Task objective ::
Convert the data from the line that contains "Click the left chevron to view earlier dates" through the end of the data into a JSON list of strings, one string per line, with blank lines omitted.

* BEGIN *

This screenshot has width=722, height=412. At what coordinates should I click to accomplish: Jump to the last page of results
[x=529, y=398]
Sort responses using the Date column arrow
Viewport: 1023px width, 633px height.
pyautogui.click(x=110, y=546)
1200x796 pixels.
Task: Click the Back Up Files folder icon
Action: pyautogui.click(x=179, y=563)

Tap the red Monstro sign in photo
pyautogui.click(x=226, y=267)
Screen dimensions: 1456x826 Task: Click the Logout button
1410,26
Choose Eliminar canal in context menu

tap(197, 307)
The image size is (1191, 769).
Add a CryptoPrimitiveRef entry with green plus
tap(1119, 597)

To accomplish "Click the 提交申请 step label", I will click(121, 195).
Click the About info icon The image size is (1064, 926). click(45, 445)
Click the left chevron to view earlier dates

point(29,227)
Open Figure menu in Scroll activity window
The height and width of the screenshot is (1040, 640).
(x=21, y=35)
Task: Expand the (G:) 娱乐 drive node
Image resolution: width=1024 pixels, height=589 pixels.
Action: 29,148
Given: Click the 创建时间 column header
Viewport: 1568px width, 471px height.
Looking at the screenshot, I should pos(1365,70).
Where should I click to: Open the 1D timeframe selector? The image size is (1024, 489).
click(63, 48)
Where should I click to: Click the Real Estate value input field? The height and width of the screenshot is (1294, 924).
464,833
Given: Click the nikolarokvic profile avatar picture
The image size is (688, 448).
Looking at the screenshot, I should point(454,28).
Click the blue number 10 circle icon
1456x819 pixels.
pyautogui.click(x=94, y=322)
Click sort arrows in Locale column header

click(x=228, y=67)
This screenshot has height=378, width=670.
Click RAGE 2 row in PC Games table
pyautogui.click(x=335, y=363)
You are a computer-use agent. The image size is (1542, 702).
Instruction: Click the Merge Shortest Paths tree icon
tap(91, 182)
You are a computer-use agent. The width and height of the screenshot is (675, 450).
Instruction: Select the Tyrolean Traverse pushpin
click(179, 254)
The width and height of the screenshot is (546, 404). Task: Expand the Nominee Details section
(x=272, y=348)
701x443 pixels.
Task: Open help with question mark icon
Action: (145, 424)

* END *

The completed task ::
[
  "Click the left chevron to view earlier dates",
  "point(29,227)",
  "Open Figure menu in Scroll activity window",
  "The height and width of the screenshot is (1040, 640).",
  "(x=21, y=35)",
  "Task: Expand the (G:) 娱乐 drive node",
  "Image resolution: width=1024 pixels, height=589 pixels.",
  "Action: 29,148",
  "Given: Click the 创建时间 column header",
  "Viewport: 1568px width, 471px height.",
  "Looking at the screenshot, I should pos(1365,70).",
  "Where should I click to: Open the 1D timeframe selector? The image size is (1024, 489).",
  "click(63, 48)",
  "Where should I click to: Click the Real Estate value input field? The height and width of the screenshot is (1294, 924).",
  "464,833",
  "Given: Click the nikolarokvic profile avatar picture",
  "The image size is (688, 448).",
  "Looking at the screenshot, I should point(454,28).",
  "Click the blue number 10 circle icon",
  "1456x819 pixels.",
  "pyautogui.click(x=94, y=322)",
  "Click sort arrows in Locale column header",
  "click(x=228, y=67)",
  "This screenshot has height=378, width=670.",
  "Click RAGE 2 row in PC Games table",
  "pyautogui.click(x=335, y=363)",
  "You are a computer-use agent. The image size is (1542, 702).",
  "Instruction: Click the Merge Shortest Paths tree icon",
  "tap(91, 182)",
  "You are a computer-use agent. The width and height of the screenshot is (675, 450).",
  "Instruction: Select the Tyrolean Traverse pushpin",
  "click(179, 254)",
  "The width and height of the screenshot is (546, 404). Task: Expand the Nominee Details section",
  "(x=272, y=348)",
  "701x443 pixels.",
  "Task: Open help with question mark icon",
  "Action: (145, 424)"
]